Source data

= = = = = = =

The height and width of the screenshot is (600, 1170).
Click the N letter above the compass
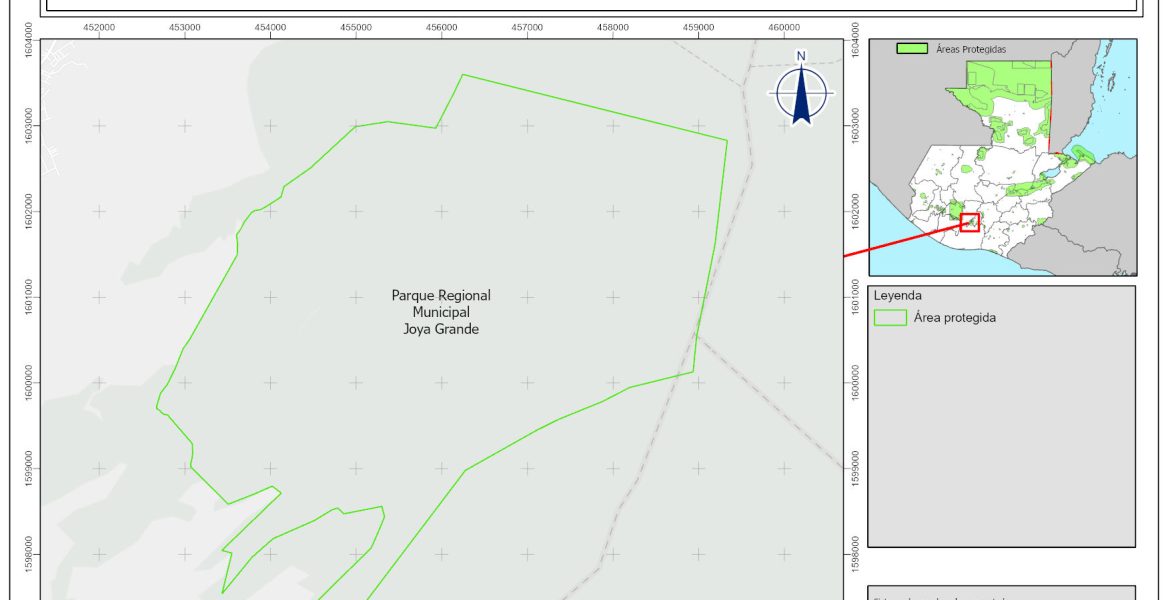pyautogui.click(x=801, y=56)
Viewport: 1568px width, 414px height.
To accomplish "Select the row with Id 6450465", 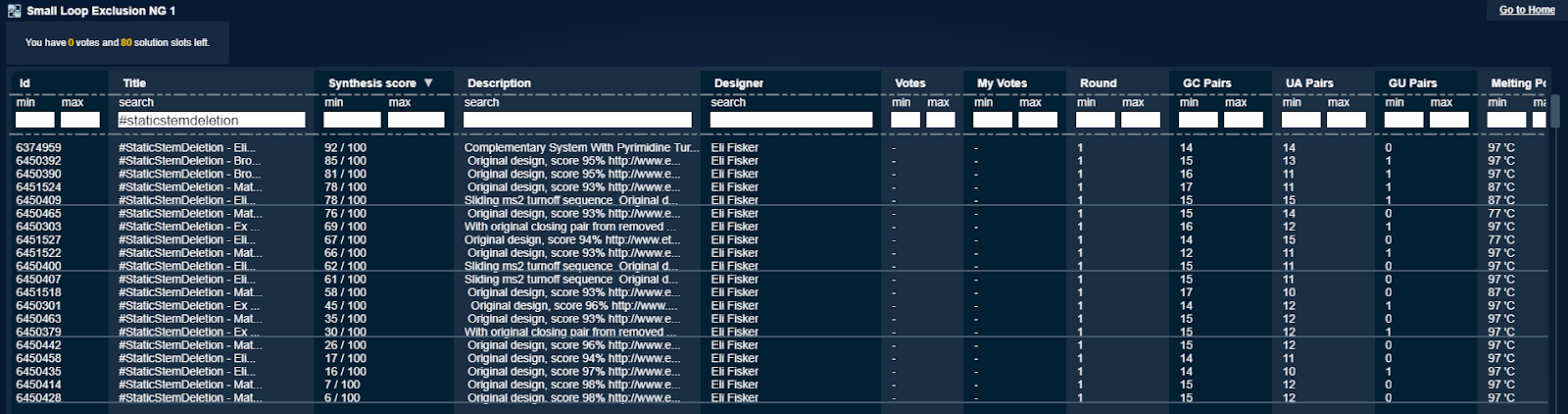I will click(38, 214).
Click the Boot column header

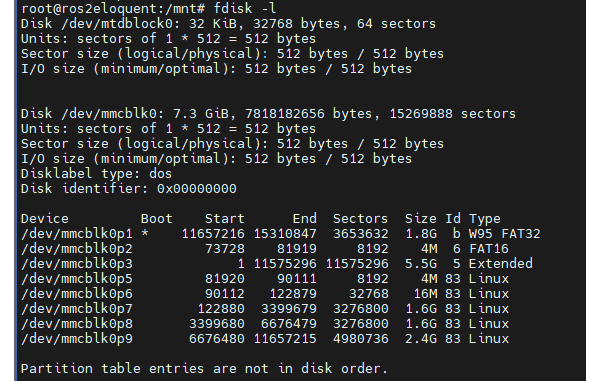coord(157,218)
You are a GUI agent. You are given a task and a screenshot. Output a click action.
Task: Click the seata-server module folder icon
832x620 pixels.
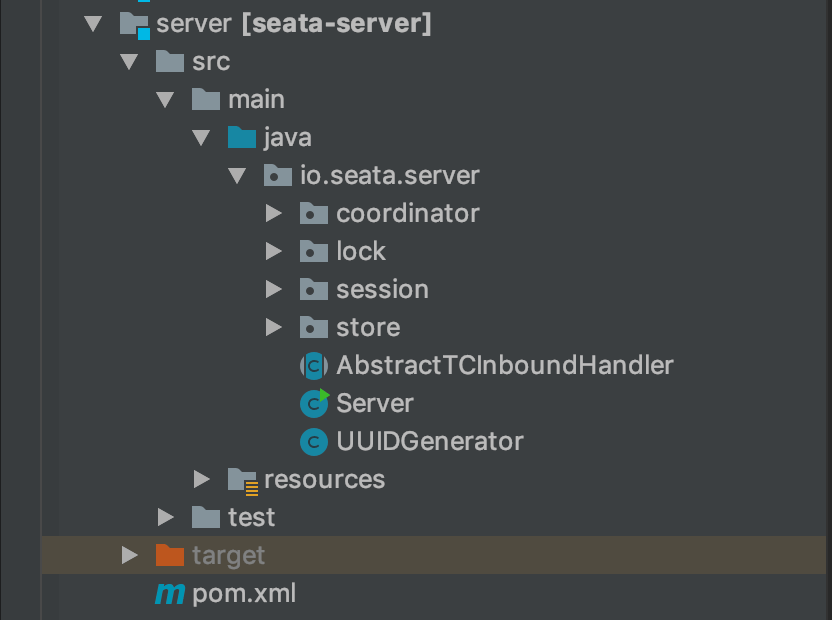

= = = = = = =

**TASK TO CARRY OUT**
Repeat the stretch of the material from the line containing "Click the Boot column header" through the end of the material, and leave the pictures out.

**RESPONSE**
Click the Boot column header

coord(157,218)
You are a GUI agent. You are given a task and a screenshot. Output a click action.
Task: Click the seata-server module folder icon
832x620 pixels.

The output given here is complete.